Des complexes résidentiels et une gare ferroviaire étaient situés dans un périmètre de 650 m autour de l'entrepôt, et les dirigeants de Rui Hai se sont efforcés de dissimuler ces faits, a accusé Chine nouvelle.

Dong Shexuan a reconnu avoir utilisé ses relations politiques pour faire en sorte que soient délivrés tous les permis nécessaires et pour passer sans encombre les inspections.

«Mes connexions sont dans la police et chez les pompiers. J'allais rencontrer des responsables des brigades de pompiers du port de Tianjin, j'allais leur donner des fichiers, et très vite, je recevais leur feu vert», a déclaré M. Dong.

Tianjin Rui Hai International Logistics a par ailleurs opéré sans licence pendant neuf mois, jusqu'à juin dernier, a ajouté Chine nouvelle.

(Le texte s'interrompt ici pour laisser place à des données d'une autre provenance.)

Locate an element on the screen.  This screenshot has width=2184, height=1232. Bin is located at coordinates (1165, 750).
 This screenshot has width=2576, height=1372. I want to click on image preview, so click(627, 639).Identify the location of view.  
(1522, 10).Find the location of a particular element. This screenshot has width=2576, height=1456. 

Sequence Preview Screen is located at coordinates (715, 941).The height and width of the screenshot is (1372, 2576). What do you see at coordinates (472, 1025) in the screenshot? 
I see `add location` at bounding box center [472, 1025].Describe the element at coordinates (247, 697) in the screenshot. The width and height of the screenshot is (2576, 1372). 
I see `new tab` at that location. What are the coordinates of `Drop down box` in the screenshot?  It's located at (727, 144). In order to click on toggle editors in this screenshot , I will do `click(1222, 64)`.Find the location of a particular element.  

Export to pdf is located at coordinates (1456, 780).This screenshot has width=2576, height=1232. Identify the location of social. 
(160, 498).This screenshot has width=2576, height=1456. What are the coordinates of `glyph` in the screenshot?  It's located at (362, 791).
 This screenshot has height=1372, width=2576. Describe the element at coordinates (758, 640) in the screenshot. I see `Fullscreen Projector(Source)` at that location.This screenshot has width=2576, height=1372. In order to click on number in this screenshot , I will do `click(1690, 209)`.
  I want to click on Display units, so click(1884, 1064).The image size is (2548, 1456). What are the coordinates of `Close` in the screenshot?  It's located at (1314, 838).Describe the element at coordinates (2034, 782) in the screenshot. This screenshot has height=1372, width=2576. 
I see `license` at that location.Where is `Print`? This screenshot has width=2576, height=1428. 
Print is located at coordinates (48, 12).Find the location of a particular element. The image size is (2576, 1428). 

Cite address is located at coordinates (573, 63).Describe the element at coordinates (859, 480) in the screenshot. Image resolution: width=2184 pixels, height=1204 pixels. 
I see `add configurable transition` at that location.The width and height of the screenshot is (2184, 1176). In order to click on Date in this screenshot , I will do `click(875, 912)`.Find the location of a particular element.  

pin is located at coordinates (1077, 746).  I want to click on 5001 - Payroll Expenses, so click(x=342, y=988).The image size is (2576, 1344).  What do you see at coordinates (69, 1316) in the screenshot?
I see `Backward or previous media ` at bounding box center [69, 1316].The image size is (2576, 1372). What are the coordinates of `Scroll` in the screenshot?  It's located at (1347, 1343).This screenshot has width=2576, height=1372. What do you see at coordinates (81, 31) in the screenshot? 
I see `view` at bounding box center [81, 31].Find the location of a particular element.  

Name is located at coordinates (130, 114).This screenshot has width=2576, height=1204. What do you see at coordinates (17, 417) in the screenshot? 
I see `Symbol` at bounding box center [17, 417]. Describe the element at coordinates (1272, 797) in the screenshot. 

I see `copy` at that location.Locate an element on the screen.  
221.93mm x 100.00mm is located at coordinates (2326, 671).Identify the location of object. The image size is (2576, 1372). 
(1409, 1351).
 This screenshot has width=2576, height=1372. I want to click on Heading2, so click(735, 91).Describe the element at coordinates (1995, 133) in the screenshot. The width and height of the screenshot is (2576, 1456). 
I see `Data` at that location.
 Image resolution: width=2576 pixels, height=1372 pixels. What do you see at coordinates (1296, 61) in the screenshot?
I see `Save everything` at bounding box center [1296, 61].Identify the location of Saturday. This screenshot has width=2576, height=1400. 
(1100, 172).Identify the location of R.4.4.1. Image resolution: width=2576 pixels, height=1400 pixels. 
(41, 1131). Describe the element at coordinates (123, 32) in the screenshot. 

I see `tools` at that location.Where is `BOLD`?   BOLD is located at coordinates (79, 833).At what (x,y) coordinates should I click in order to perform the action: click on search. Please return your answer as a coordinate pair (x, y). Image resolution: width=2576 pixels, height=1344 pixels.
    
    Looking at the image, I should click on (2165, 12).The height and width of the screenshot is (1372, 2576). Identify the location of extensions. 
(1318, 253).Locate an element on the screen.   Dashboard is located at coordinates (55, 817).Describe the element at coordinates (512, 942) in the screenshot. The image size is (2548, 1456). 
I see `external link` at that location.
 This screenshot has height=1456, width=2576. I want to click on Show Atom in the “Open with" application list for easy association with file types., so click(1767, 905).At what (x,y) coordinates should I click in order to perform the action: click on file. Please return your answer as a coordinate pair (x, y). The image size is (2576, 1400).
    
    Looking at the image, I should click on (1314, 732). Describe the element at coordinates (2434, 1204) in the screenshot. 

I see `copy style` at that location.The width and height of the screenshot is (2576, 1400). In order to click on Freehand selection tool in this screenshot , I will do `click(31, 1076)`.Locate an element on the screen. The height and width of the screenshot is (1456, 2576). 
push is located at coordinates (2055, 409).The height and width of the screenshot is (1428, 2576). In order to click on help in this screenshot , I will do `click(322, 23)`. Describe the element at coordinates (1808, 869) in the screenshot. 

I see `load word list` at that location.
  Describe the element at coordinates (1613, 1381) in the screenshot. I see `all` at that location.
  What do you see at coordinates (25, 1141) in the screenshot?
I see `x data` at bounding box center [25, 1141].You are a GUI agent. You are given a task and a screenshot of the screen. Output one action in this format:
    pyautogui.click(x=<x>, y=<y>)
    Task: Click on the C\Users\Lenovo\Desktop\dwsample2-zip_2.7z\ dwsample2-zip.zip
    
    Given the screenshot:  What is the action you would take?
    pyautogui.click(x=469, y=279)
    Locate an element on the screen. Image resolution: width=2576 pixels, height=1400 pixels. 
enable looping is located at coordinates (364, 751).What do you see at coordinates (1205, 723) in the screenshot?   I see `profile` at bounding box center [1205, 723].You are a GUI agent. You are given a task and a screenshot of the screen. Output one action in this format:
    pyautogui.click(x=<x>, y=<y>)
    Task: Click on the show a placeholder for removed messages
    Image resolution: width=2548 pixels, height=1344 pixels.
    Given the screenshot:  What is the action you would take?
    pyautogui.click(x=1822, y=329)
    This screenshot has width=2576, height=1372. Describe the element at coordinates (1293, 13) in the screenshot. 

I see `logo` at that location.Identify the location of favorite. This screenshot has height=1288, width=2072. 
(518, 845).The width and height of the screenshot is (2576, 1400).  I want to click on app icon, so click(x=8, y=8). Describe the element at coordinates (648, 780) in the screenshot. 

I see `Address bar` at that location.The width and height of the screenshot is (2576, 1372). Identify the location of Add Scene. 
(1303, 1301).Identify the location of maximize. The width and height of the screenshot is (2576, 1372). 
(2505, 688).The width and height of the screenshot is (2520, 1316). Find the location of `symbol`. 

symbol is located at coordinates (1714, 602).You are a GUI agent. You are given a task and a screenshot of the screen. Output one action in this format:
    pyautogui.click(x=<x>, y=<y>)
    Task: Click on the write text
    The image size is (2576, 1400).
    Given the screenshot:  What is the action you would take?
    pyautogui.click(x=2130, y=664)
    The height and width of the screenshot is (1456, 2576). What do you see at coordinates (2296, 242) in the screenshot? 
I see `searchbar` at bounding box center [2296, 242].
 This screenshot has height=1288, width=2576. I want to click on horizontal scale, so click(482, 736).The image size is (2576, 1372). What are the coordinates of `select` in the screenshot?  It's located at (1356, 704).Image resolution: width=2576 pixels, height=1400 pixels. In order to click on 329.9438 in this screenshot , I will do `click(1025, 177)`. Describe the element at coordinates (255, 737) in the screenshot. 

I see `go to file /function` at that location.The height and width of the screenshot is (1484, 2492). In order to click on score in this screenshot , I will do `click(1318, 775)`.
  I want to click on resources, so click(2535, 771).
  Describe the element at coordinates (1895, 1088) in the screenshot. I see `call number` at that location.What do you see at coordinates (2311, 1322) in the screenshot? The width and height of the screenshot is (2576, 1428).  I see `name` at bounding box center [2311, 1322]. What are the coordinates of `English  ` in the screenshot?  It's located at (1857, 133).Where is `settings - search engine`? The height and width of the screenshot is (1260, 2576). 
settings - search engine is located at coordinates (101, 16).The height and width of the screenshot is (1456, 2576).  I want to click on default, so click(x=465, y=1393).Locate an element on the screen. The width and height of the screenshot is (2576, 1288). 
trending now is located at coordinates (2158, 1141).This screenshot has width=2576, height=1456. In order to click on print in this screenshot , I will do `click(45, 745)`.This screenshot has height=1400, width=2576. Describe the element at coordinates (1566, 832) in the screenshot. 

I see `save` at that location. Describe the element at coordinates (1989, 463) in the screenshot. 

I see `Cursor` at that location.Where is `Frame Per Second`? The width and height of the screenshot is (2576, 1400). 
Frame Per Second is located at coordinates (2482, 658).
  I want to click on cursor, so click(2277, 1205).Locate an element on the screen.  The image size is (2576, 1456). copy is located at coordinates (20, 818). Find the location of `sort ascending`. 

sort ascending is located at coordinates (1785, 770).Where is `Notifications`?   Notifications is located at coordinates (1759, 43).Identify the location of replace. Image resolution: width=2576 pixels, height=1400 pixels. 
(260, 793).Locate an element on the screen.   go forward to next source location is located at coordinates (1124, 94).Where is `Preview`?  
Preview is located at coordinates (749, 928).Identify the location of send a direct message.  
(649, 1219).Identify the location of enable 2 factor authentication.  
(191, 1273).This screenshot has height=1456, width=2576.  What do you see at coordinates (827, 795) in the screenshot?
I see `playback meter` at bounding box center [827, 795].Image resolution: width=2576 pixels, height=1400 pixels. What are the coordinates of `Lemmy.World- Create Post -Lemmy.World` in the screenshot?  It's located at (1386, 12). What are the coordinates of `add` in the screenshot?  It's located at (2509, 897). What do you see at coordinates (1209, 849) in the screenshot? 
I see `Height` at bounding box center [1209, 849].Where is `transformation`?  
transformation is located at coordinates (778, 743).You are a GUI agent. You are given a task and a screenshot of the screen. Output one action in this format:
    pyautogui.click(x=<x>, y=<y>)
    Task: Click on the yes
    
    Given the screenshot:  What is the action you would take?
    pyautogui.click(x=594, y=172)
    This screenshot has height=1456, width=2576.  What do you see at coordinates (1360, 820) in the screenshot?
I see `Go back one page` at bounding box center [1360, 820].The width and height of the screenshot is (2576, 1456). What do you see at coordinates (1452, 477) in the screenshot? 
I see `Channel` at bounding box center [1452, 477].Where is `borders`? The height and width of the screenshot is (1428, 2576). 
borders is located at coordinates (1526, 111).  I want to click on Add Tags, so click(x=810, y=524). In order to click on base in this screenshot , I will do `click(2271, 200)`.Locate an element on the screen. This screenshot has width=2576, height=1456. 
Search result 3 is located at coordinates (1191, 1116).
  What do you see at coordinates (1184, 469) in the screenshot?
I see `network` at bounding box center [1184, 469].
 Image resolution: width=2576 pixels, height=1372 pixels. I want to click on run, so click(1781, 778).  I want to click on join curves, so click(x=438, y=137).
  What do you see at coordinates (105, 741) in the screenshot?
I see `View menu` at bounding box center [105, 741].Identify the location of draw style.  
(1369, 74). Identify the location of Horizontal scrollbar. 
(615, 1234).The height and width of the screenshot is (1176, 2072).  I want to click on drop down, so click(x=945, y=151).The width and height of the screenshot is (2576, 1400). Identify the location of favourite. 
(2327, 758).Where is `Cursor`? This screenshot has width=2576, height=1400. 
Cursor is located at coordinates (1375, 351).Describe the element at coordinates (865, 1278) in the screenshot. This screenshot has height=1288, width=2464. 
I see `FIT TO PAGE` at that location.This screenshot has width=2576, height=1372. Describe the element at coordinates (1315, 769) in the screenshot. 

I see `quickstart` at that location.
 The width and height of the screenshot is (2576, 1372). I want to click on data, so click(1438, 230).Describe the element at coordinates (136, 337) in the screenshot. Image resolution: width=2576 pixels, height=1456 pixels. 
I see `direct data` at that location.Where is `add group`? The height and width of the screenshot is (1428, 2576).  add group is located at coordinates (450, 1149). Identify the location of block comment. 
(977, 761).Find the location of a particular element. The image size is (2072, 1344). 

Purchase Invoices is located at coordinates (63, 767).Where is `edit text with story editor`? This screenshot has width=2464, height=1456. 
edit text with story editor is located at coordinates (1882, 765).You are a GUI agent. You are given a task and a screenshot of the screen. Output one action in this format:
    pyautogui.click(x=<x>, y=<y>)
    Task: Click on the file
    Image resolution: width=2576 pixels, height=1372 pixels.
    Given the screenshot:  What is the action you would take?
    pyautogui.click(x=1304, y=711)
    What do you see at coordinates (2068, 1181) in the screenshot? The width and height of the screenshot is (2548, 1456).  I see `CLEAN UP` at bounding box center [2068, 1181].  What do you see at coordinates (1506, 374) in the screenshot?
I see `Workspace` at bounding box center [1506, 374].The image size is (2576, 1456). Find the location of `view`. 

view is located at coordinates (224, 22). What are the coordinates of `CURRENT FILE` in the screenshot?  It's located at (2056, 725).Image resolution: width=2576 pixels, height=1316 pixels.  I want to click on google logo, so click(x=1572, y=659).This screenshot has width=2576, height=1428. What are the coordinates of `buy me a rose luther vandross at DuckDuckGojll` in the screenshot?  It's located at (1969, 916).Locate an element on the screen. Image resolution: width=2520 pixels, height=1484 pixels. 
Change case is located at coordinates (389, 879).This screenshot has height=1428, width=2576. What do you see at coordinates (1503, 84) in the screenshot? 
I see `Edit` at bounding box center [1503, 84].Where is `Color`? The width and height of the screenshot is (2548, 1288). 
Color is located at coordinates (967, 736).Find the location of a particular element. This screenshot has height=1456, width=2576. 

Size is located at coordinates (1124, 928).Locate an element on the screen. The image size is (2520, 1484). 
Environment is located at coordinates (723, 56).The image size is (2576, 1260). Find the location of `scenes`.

«Après l'expiration de notre premier permis, nous avons fait une demande d'extension. Mais en attendant, nous n'avons pas arrêté nos activités», a commenté candidement Yu Xuewei.

«Nous ne pensions pas que c'était vraiment un problème. Beaucoup d'autres firmes le font aussi», a-t-il ajouté, cité par le média d'État.

Sinochem, son ancien employeur, possède deux entrepôts de produits dangereux près du site des explosions géantes, violant également les réglementations chinoises sur la sécurité, a affirmé de son côté l'ONG environnementale Greenpeace.

Parallèlement, une enquête pour corruption a été ouverte à l'encontre du directeur de l'administration d'État chargée de la sécurité au travail.

Ces informations sont diffusées alors que Pékin cherche à mettre l'accent sur les manquements de responsables locaux, s'efforçant de détourner la colère populaire et les dénonciations de défaillances plus générales au niveau national.

Mercredi lors d'une conférence de presse diffusée en direct à la télévision, le maire de Tianjin en personne s'est livré à un modeste mea culpa.

«En tant que dirigeant, je ne peux esquiver mes responsabilités», a déclaré Huang Xingguo, alors que des riverains, évacués de leurs logements désormais inhabitables, manifestaient une nouvelle fois leur colère, devant l'hôtel où se tenait la conférence de presse.

«Démocratie chinoise»

Mais à la différence des jours précédents, plusieurs responsables locaux sont venus à leur rencontre pour écouter leurs doléances.

«Rachetez-les !», se sont écriés à plusieurs reprises les manifestants, en référence à leurs appartements, tandis que des officiels - parmi lesquels Zong Guoying, secrétaire du Parti communiste local - s'emparaient de mégaphones pour leur parler.

Les responsables ont assuré avoir entendu et compris les demandes et inquiétudes des résidents.

Le principe d'une rencontre entre responsables locaux et représentants des propriétaires a été accepté, sans toutefois qu'aucun engagement soit pris, soulignait un des manifestants, Xuan Hong. «C'est positif, mais il n'y a toujours pas de solution», a-t-il déclaré à l'AFP.

«Je suis sûr qu'ils ont déjà leurs solutions, mais je ne suis pas sûr que cela réponde à nos attentes», a-t-il ajouté, faisant référence aux demandes des habitants à être relogés.

«Nous avons beaucoup, beaucoup d'options», a confirmé M. Zong à l'AFP, alors que la discussion entre résidents et officiels tournait à la cohue.

«C'est notre responsabilité. Nous sommes le gouvernement du peuple», a-t-il souligné. Parmi les manifestants, certains agitaient d'ailleurs des pancartes clamant «Nous aimons le Parti» ou encore «Nous avons confiance dans le gouvernement».

«La démocratie chinoise est différente», a expliqué M. Zong. «Mais le gouvernement chinois travaille pour le peuple chinois», a-t-il assuré.